▶ [Entries supplied]:
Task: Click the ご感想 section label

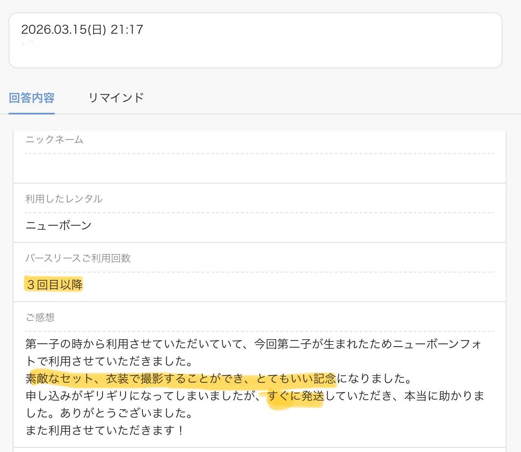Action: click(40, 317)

--

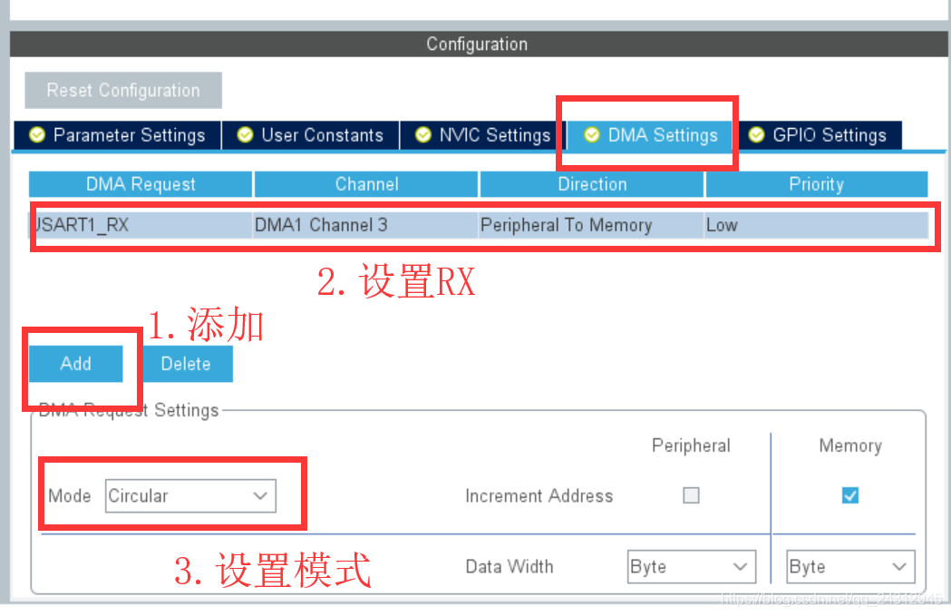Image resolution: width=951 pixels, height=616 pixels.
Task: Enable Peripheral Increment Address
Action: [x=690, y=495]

▶ [Objective]:
Extract from the material, word for word, the lines starting at the one containing "Image resolution: width=951" and ending at the one containing "Action: [x=690, y=495]", including both. Leave the pictures out of your answer.

▶ [Complete answer]:
Image resolution: width=951 pixels, height=616 pixels.
Task: Enable Peripheral Increment Address
Action: [x=690, y=495]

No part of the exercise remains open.